ざわざわとした場所だが、子供の姿は見えない。
ひよりはどこにいるんだろうか。
入り口近くにいた職員に名前を告げるとソファーで待つように言われた。
昨日の田中さんが来てくれるのだろうか。
なんだか警察で取り調べを受けるような、そんな気持ちになってきて緊張が高まってくる。
やっぱり虐待を疑われているのだろうか。
私はひよりを叩いたりはしていない。
叩いてはいないが、乱暴にソファーに下ろしたり、手を引っ張ったりしたことはある。
それも虐待なんだろうか。
しばらくすると奥から田中さんと山口さんがやって来た。
よかった田中さんだった・・・私はほっとする。
「今日はありがとうございます。

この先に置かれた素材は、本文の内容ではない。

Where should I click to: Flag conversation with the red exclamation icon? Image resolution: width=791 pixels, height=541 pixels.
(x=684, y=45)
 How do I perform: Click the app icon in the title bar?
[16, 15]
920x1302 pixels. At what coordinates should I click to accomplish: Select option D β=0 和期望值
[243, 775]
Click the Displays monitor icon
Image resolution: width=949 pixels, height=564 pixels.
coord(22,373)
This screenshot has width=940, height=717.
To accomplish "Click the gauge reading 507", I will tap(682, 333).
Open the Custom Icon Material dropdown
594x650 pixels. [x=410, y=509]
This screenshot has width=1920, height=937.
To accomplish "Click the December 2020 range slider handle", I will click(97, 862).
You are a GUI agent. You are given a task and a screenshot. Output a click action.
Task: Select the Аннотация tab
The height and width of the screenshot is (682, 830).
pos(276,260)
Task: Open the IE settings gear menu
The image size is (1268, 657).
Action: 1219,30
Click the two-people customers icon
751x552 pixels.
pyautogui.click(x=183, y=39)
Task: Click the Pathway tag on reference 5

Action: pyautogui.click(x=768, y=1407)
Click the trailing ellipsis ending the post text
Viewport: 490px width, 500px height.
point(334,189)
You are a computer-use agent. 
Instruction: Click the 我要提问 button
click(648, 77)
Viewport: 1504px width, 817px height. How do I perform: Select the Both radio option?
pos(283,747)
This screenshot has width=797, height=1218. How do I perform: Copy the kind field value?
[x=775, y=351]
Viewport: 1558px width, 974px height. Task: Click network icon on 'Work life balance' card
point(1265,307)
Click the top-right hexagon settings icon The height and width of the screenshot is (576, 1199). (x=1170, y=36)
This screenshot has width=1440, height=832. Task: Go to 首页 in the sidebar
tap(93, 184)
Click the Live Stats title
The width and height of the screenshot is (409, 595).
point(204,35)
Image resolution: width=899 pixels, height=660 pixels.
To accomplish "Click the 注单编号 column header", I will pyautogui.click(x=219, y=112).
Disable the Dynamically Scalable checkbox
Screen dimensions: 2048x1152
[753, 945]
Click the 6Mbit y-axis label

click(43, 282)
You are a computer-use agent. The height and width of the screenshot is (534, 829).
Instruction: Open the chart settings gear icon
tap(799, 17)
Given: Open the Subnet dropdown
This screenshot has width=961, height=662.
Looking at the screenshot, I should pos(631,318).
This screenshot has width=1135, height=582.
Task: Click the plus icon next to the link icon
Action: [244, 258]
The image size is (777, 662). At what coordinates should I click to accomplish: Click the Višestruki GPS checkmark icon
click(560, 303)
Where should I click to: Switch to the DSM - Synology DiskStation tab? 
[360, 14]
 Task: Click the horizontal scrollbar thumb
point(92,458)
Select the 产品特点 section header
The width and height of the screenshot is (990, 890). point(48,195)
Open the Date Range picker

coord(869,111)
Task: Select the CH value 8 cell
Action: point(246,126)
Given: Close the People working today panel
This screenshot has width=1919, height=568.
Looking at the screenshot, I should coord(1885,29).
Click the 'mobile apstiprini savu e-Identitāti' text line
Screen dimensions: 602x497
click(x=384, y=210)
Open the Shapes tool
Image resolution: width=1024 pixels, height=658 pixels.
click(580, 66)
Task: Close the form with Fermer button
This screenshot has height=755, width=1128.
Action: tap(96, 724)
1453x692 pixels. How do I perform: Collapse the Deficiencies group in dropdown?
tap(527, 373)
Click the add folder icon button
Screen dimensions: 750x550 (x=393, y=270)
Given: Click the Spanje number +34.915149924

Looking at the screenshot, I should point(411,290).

お仕事はお休み貰えましたか?」
部屋に案内されながら、田中さんに声をかけられる。
改めて見ると、田中さんはなんだか実家の母に似ている。
優しい笑顔のお母さん。
山口さんは、昨日よくみていなかったけど結構ベテランなのかな、髪に白髪が混じっている。
通された部屋は日当たりのいい白い壁の小さな個室だった。
大きめのテーブルが置いてある。
「好きなところに座ってね」
窓のロールカーテンを半分閉めながら田中さんが言った。
「日当たりが良過ぎて眩しいんですよ、この部屋」
和やかな雰囲気で私たちの面談は始まった。